Exercise requirements>
(a) In the review response, by how much does the revised abstract say the proposed method's accuracy on the TRINITY site exceeds that of the comparison method?
(b) Continue the review response past its final sentence.

Source passage Block Start

1- In the abstract section, I would suggest that the author should provide the point and quantitative advantages of classification results.
2- In the result section, I would suggest that the author should provide a P-value for performance comparison between the proposed model and competing methods.
3- Some new references should be added to improve the literature review—for example, https://doi.org/10.1007/s00247-022-05510-8; https://doi.org/10.1155/2020/1357853.
Author Response
Responses to Reviewer
We thank the reviewers and editors for their very detailed and constructive comments. Our point-by-point response to those comments is provided below. We have also revised our paper accordingly and highlighted the changes in red for convenience of review. We also include related paper modifications after each response for easy reference.
- In the abstract section, I would suggest that the author should provide the point and quantitative advantages of classification results.
Response: Thank you for your suggestion. According to your suggestion, we added the point and quantitative advantages of classification results in the abstract section in our revised paper (from line 10 to line 14 on Page 1), which is also copied below for your reference.
“The experimental results show that the experimental indicators of the proposed method are better than those of the comparison methods in varying degrees, such as the accuracy on TRINITY site is more than 5% higher than that of the comparison method, which clearly proves that the presented approach achieves better generalization performance than the compared methods.”
- In the result section, I would suggest that the author should provide a P-value for performance comparison between the proposed model and competing methods.
Response: Thank you for your suggestion. As far as we know, the P-value is obtained through statistical methods (e.g., t-test) and is the statistical result of two groups of data. In our method, the classification result is a single number, and we worry that it may not be possible to perform t-test on two different classifier results. We would appreciate your further suggestions about P-value statistics between different classifiers.
- Some new references should be added to improve the literature review—for example, https://doi.org/10.1007/s00247-022-05510-8; https://doi.org/10.1155/2020/1357853.

Source passage Block End
Listed entries Block Start

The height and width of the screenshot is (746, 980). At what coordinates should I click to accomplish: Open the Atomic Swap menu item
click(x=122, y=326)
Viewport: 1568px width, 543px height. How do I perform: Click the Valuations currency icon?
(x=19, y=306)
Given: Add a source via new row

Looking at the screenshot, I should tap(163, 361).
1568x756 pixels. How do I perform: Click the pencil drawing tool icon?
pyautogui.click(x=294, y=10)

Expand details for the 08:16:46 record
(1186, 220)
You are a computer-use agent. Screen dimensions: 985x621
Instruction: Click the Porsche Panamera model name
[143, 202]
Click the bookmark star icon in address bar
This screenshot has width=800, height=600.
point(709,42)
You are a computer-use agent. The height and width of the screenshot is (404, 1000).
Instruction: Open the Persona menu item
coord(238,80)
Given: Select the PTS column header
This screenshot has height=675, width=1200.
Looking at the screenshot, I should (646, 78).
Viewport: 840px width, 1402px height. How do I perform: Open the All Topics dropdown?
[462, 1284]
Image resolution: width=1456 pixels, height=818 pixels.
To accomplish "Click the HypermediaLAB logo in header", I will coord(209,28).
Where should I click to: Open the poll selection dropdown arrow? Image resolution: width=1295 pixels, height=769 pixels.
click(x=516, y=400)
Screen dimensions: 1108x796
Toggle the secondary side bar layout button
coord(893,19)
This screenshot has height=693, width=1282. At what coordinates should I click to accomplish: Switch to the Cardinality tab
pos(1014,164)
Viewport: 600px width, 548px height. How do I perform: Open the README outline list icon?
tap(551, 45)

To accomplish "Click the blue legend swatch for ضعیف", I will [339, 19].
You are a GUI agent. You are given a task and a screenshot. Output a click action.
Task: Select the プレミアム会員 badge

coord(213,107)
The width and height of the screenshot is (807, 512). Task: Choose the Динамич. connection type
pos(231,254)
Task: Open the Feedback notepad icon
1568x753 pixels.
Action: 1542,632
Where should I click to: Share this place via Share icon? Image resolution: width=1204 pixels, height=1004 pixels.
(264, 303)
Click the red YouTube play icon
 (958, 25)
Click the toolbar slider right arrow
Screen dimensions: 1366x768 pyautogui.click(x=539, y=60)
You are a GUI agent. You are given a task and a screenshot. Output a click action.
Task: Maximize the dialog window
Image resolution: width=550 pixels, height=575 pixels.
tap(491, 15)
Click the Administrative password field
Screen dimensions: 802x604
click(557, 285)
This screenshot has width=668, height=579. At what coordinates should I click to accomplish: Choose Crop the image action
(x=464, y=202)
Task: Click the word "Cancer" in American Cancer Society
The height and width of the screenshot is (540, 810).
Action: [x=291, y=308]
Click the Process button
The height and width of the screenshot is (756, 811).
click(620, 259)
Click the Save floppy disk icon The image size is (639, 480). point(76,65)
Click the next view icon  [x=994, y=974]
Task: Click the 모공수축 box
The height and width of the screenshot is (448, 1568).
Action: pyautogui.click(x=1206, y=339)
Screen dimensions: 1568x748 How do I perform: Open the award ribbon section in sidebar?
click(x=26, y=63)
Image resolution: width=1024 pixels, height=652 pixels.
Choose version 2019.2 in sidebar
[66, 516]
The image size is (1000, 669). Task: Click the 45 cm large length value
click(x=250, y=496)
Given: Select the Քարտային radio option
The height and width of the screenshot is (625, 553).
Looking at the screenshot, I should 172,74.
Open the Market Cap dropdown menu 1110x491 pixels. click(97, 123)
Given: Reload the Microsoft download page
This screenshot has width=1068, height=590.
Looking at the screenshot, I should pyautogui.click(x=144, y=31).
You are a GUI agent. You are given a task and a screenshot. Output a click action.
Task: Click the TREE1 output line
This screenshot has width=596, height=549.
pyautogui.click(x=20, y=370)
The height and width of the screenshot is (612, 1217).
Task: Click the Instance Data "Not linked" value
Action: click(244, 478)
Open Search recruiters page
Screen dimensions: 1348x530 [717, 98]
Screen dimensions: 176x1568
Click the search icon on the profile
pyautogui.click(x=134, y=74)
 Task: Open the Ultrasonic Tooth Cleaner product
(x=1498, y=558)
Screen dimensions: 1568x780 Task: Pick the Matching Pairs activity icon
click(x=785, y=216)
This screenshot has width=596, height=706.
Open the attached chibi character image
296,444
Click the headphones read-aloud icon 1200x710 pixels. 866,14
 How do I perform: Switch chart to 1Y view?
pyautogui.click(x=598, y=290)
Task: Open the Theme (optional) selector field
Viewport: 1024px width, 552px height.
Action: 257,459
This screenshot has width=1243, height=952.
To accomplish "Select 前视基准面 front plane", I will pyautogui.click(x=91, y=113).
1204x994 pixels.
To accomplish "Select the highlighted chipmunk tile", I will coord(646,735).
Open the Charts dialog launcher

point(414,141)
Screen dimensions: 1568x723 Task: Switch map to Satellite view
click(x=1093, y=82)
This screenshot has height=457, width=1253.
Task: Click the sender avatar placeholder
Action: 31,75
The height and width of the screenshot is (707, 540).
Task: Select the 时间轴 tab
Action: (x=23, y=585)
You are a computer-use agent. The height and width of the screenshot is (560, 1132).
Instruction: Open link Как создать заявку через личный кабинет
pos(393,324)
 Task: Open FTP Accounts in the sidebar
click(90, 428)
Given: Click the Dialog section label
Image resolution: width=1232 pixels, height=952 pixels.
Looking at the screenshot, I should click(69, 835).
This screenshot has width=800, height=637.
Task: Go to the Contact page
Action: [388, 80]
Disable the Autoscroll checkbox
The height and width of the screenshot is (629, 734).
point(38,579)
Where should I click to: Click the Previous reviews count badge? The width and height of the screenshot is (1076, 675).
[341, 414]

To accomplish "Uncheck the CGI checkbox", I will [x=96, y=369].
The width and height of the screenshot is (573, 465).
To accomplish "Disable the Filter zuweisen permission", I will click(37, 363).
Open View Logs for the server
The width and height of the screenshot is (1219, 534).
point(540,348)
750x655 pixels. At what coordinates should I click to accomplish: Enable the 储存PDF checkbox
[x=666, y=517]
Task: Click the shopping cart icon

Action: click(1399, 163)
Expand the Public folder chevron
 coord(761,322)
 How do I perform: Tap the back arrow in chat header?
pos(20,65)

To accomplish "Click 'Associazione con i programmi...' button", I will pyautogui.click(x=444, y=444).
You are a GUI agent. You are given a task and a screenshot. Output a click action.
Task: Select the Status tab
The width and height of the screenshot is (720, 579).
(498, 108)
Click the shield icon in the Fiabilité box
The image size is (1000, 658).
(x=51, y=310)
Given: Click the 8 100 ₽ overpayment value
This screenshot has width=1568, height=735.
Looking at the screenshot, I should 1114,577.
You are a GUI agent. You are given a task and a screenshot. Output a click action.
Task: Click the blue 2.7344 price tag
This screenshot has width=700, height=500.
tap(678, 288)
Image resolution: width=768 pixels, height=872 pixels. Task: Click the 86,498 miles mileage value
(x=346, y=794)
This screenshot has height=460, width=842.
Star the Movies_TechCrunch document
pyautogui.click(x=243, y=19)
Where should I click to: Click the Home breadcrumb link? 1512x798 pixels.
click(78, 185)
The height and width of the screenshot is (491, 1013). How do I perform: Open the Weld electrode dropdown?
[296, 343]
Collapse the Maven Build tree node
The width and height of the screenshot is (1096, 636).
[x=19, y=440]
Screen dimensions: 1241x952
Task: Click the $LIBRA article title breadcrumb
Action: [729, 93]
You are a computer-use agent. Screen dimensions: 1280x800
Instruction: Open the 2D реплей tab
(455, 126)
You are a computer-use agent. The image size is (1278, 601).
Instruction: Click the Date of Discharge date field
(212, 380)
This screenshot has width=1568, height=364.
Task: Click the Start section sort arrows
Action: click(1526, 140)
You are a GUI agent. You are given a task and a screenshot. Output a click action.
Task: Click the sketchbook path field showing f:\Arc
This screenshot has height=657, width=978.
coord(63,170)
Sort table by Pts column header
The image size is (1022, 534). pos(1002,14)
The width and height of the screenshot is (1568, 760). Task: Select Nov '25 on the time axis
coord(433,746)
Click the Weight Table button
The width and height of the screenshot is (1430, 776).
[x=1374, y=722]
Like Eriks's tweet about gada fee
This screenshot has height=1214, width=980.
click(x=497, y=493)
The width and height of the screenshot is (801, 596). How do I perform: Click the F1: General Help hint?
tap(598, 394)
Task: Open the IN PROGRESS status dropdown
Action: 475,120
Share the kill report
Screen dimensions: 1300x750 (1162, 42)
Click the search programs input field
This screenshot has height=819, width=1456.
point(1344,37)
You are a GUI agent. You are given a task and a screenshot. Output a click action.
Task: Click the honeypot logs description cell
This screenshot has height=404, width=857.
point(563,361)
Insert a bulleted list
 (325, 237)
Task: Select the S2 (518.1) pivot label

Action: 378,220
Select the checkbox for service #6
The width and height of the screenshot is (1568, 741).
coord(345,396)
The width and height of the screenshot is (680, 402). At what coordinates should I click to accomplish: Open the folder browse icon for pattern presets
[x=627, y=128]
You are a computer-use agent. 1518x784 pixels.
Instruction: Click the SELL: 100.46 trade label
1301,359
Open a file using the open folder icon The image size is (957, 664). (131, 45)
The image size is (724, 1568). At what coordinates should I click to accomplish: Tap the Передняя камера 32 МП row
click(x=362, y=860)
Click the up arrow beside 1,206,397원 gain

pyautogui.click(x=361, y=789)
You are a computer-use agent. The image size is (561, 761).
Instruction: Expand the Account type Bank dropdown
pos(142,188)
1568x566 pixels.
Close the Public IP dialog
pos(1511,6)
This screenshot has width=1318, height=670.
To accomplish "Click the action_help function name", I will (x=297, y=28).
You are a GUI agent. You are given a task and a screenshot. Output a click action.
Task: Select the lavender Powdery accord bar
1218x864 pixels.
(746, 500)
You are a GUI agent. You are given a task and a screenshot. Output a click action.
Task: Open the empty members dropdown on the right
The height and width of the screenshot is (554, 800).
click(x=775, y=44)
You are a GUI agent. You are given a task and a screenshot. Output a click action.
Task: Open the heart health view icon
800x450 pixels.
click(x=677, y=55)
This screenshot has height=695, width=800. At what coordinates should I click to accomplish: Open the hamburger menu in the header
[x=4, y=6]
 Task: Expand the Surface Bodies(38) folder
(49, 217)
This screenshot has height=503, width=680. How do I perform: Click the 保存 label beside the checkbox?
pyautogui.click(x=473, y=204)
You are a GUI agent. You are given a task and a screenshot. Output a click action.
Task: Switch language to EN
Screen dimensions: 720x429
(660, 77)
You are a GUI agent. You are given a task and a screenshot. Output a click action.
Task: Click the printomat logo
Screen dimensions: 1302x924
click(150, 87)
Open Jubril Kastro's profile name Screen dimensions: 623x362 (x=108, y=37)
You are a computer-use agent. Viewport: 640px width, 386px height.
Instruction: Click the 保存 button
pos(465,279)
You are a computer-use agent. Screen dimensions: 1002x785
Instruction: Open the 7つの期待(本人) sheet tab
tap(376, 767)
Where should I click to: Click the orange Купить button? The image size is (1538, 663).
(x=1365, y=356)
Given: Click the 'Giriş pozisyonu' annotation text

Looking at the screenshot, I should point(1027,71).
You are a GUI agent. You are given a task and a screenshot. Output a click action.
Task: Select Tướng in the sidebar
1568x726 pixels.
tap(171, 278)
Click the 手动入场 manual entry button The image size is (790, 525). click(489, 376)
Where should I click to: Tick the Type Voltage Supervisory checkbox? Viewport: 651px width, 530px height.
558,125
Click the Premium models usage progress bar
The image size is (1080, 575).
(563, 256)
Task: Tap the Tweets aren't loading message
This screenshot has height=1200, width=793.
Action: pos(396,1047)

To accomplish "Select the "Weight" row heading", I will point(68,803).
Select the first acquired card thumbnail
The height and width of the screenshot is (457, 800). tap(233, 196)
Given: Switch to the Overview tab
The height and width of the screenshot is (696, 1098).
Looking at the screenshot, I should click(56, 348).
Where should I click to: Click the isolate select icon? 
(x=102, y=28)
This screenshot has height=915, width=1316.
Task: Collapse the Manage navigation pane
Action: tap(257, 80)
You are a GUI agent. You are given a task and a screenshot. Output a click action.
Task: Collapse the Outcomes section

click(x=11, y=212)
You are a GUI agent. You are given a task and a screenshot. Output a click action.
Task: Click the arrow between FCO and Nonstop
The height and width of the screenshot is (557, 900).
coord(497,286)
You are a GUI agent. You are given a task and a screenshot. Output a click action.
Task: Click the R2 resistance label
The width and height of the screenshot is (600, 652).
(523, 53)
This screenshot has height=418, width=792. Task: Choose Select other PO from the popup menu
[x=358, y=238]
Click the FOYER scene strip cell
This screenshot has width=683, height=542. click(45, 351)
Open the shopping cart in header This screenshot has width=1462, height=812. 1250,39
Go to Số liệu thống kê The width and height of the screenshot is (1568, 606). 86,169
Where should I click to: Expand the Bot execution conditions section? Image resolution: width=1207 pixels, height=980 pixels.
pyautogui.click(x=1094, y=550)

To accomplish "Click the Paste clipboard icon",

Listed entries Block End

Numbered answers>
(a) More than 5%.

(b)
Response: Thank you for your suggestion. According to your suggestion, we added three references in our revised paper (from line 25 to line 27 on Page 1; from line 40 to line 45 on Page 2), which is also copied below for your reference.
“In neuroimaging, resting-state functional magnetic resonance imaging (RS-fMRI) utilizes blood oxygen level dependent (BOLD) signals to explore biomarkers of nervous system diseases [8-11].” (from line 25 to line 27 on Page 1)
“For instance, Brown et al. [20] proposed the element-wise layer for DNNs to predict ASD, without considering the heterogeneity of data from different sites. The other type aims to avoid the adverse effect of data heterogeneity on the results [21-23]. For example, Niu et al. [21] proposed a multi-channel deep attention neural network to capture the correlation in multi-site data by integrating multi-layer neural networks, attention mechanisms and feature fusion.” (from line 40 to line 45 on Page 2)
Added References:
[11] Ali, R.; Li, H.; Dillman, J.R.; Altaye, M.; Wang, H.; Parikh, N.A.; He, L. A self-training deep neural network for early prediction of cognitive deficits in very preterm infants using brain functional connectome data. Pediatric radiology 2022, 52, 2227–2240.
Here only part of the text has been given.